The IRS has another administrative problem that the Taxpayer Advocate has pointed out.  The tax law is too complicated to effectively administer even with a much larger budget.  The tax law is seen as the Swiss Army Knife of public policy, and like a knife with too many gadgets, it becomes hard to work as a knife.  This chart from Chris Edwards at the Cato Institute illustrates the problem:

irs budget cato 20131113

 

Chris Edwards explains:

The chart shows that the IRS has become a huge social welfare agency in recent decades. Handouts have soared from $4.4 billion in 1990 to an estimated $91.1 billion in 2013 (red line). Handouts are down a bit in recent years because some of the refundable credits from “stimulus” legislation have expired. IRS administration costs have grown from $7.7 billion in 1990 to an estimated $15.3 billion in 2013 (blue line). 

How should we reform the IRS budget? First, we should terminate the handout programs. That would save taxpayers more than $90 billion annually and cut the IRS budget by 86 percent. 

The largest IRS handout is the refundable part of the EITC, which is expected to cost $55 billion in 2013.
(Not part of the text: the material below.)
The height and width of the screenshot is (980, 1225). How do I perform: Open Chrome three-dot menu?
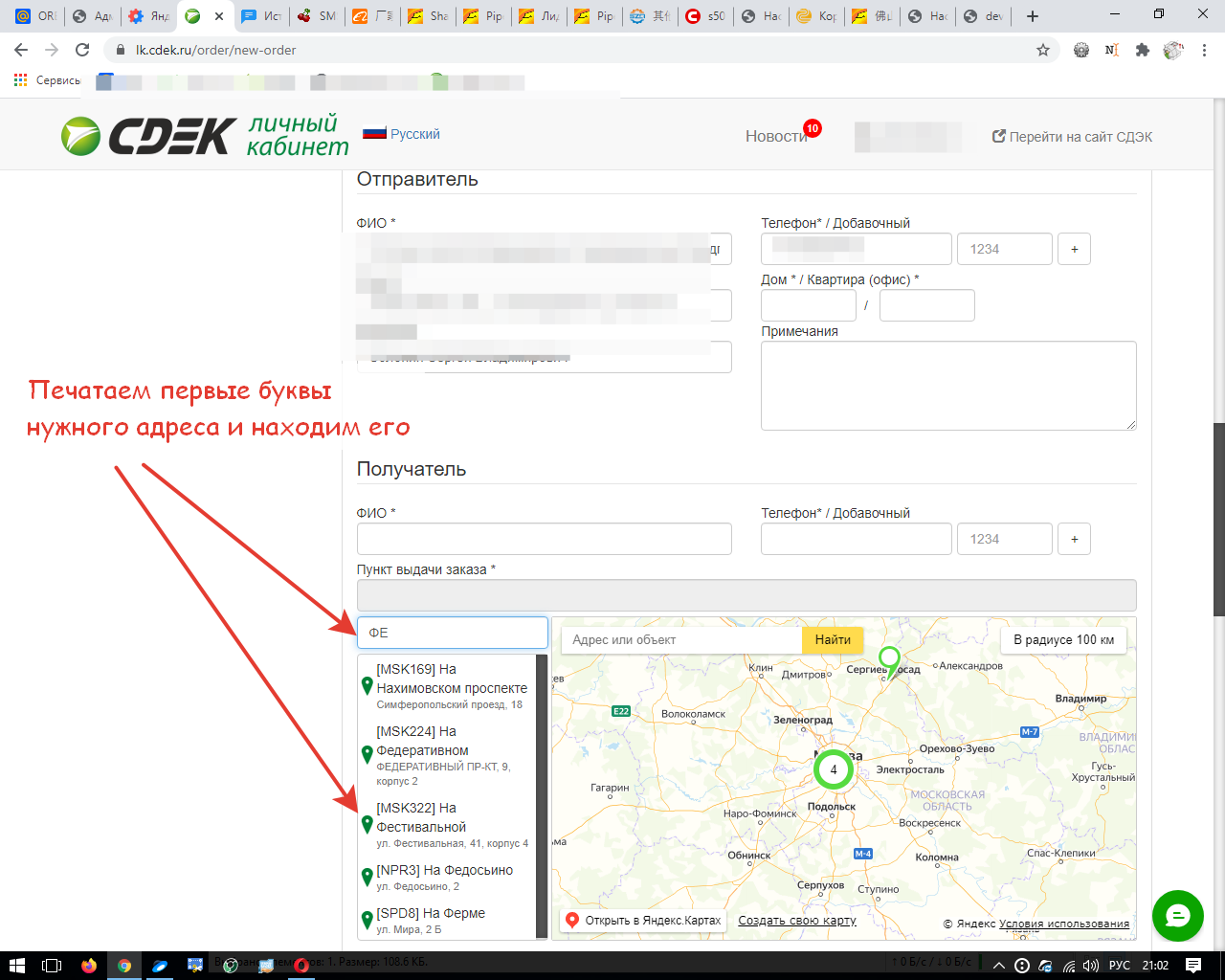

So true.  Considering that over $10 billion of the $55 billion is stolen or otherwise issued improperly, the EITC is a nightmare.  There would be plenty of funding available for tax administration if EITC could go away.

But the chart also shows something else: if the tax law was no more complicated than it was in 1990 — and believe me, it was plenty complicated — the IRS administrative budget would be adequate.  But with the IRS transformed into a monster multi-portfolio agency charged with healthcare administration, welfare, industrial policy, environmental enforcement, etc., etc., its budget is hopeless.

 

This will work out well:

This article examines the tax collection process to see how the IRS might enforce the individual mandate under the healthcare reform law. It concludes that resistant taxpayers can generally be forced to pay the tax penalty only if they are entitled to receive refundable tax credits that exceed their net federal tax liability. 
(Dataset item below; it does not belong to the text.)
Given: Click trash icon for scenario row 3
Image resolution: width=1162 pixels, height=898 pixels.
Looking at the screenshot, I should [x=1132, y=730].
From Jordan BerryThe Not-So-Mandatory Individual Mandate, via the TaxProf.

 

Don’t trust the Tax Foundation?  Maybe you’ll trust the Congressional Budget Office.  A commenter yesterday took issue with a chart I reproduced showing not only the tax burden at different income levels, but the amount of government spending benefiting different income levels:

It’s not “the first chart for any tax policy debate,” it’s the last chart you should want to find on your side of the debate if you want to have any credibility.

If that doesn’t work for you, maybe this one from the CBO will be less objectionable:

cbo table

This chart is more focused on direct transfers, but it says pretty much the same thing.  It also covers 2006, and the tax law has hit the high end harder since then. (Via Greg Mankiw).

 

Scott Hodge, Andrew Lundeen,  54 Million Federal Tax Returns Had No Income Tax Liability in 2011 (Tax Policy Blog)

 

Paul Neiffer,  Sale of CRP Land – Is it Subject to the 3.8% Tax?  It depends a lot on whether an appeals court upholds the Tax Court Morehouse decision imposing self-employment tax on CRP income.  “And if the Morehouse case is overturned on appeal and the CRP is treated as rents, the land sale will also be subject to the 3.8% tax.”

 

Kay Bell, Tax tips for newlyweds saying “I do” on 11-12-13 or any day

Jack Townsend,  U.S. Banks File Long-Shot Litigation to Block FATCA Reciprocal Requirements

Leslie Book,  Disclosure and the 6-Year Statute of Limitation: S Corp Issues (Procedurally Taxing)

Jason Dinesen,  EAs are Partly to Blame for Our Obscurity  “Yes, we are treated as the red-headed stepchild of the tax world. But a big reason for this is that we ALLOW people to treat us this way.”

Russ Fox, Dan Walters with Another Example of California Dreamin’

 

TaxProf, The IRS Scandal, Day 188

 

Hope lives! 

It’s Time to Give Up on Tax Reform” – Joseph Thorndike, October 29, 2013

When Tax Reform Rises From the Dead, What Will It Look Like?Joseph Thorndike, November 12, 2013.

I should note that his vision of resurrected tax reform is hideous.  If that’s what hope for tax reform comes to, I’ll hope against his hope.